Those with remaining sentences are Robert D. Bowers, 52, who was sentenced in 2023 for killing 11 people during the Three of Life Synagogue shooting in Pittsburgh in 2018; Dylann Roof, 30, who was sentenced in 2017 for killing nine people during a white-supremacist motivated mass shooting in South Carolina; and Dzhokhar Tsarnaev, 31, who was sentenced in 2015 for carrying out the Boston Marathon bombing.
Exactly, it's not about the broken people doing unspeakable things.
It's about stooping to their level as a society, about being loathsome enough to demand an eye for an eye instead of being compassionate in the face of cruelty.
Honestly, you show me a serial killer, and I'll show you someone who almost certainly has clinical sociopathy in addition to other diagnoses which means they belong in a maximum security psychiatric hospital for the rest of their lives out of public safety, just like the sociopaths who hoard extreme levels of wealth to buy politicians and hurt/murder people through policy beyond their single vote for private profit who are clearly mentally ill should be.
The thing about the US though, is that we are a bloodthirsty, vengeful, schaudenfreude addicted society.
I've heard my fellow Americans wish death upon the homeless without the slightest bit of shame, whose only crime was failing to be good capital batteries, on the basis of lowering property values.
It's true no society should be judged by their elite citizens, but by how we treat our prisoners. By that metric, there are few societies lower than ours with the world's largest, often for profit prison population provided virtually no rehabilitation and literally set up to fail when they get out.
We are a monstrous nation. Not the only monstrous nation by any means, but up there with the worst by the scale of cruelty inflicted.
Sorry, no. Disagree. There should not be exceptions to basic human rights no matter how terrible those people are. We have no problem keeping other people just as bad in federal supermax prison for life, and, in fact, that's where everyone else who got their sentences commuted will be going.
No state should have the power of life and death over its citizenry and exceptions to rules are not a good idea.

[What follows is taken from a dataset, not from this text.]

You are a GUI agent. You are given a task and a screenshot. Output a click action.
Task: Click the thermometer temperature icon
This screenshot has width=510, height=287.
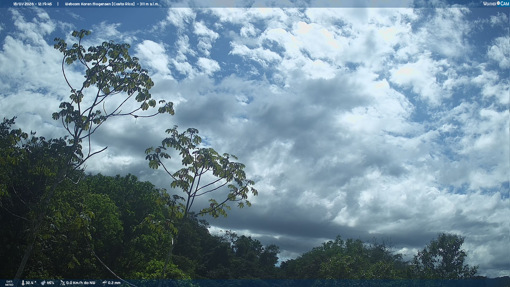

Fundamentally, I agree with you here, but on the way to getting there we are going to have to accept an ever-diminishing set of truly heinous crimes that merit execution until none do. That's just the nature of change here.
I'm certainly not losing any sleep over these guys. I hope we eventually get there, but fixing capital punishment for terrorists and mass murder is small potatoes compared to the outrages of the next four years.
That being said, Mangione being accused of terrorism sort of lays the fundamental flaw bare. When the government wants to kill someone, they will find a way to charge a capital crime for as long as they exist, so they must eventually be done away with.
If these guys got shot mid crime by cops nobody would have bat an eye. These guys are legitimate monsters, there is zero room for doubt of their guilt, and there is zero benefit to society keeping them alive.
No state should have the power of life and death over its citizenry and exceptions to rules are not a good idea.
That’s part of the definition of a state: monopoly over organized violence. Even in states where the death penalty is abolished the state still reserves the power to use the military to put down uprisings and that sort of thing. Plus in pretty much all states the officers of the state (the police) have the power to use lethal force. Without that power an outside group could take over by attacking the police.
Why even bother commuting the 37 if you're not going to do it for all of them? I feel like it's either you think death is an acceptable punishment or you don't. I've had it with Biden's half-ass everything.
He already got a ton of backlash for commuting all the other death row inmates. Backlash which is apparently justified because Biden believes in the death penalty, he just didn't think the 37 others deserved it.
I mean, he clearly thinks death is an acceptable punishment, but only for the very worst of crimes, which he decided that 37 people didn't qualify for.